» **Exercise description**
Reproduce every one of the entries below word for word, but leave the pictures out.

» **Provided data**
[Begin]

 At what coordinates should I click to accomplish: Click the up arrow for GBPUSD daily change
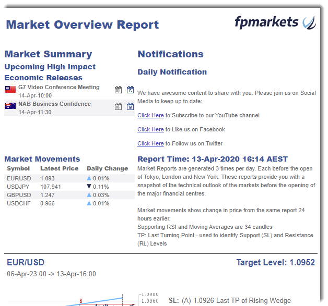(x=89, y=195)
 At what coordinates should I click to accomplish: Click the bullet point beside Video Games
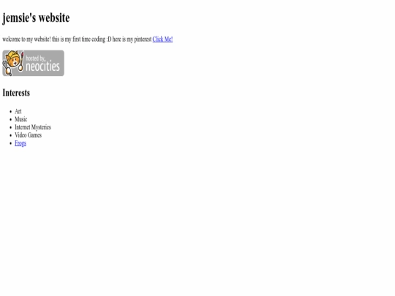[x=10, y=135]
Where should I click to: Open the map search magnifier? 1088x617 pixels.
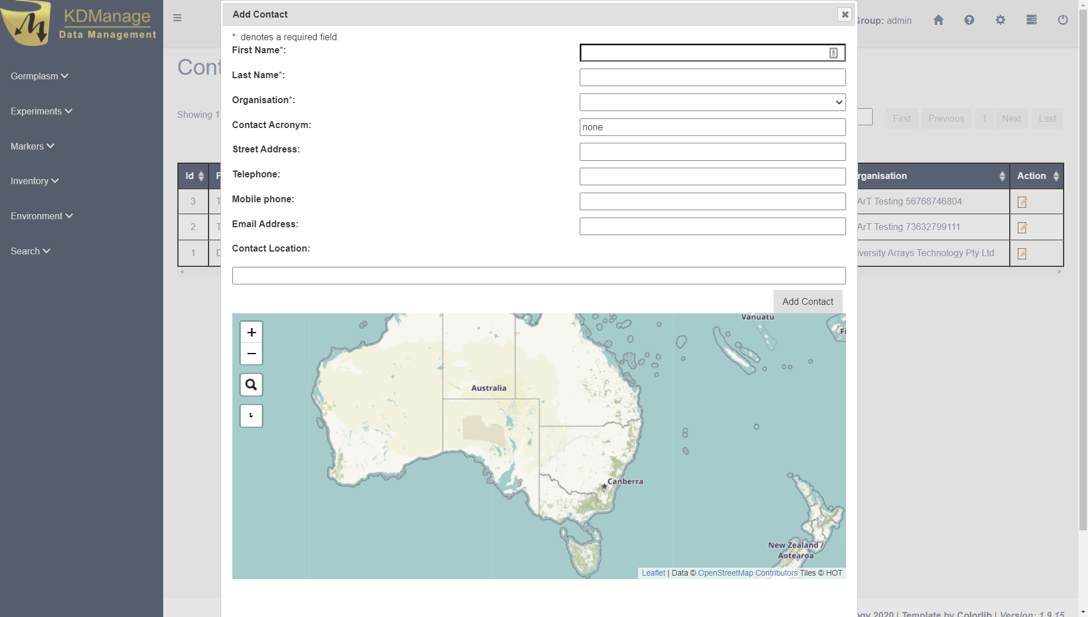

[End]

» **Full solution**
 At what coordinates should I click to accomplish: Click the up arrow for GBPUSD daily change
(x=89, y=195)
 At what coordinates should I click to accomplish: Click the bullet point beside Video Games
[x=10, y=135]
Where should I click to: Open the map search magnifier? 1088x617 pixels.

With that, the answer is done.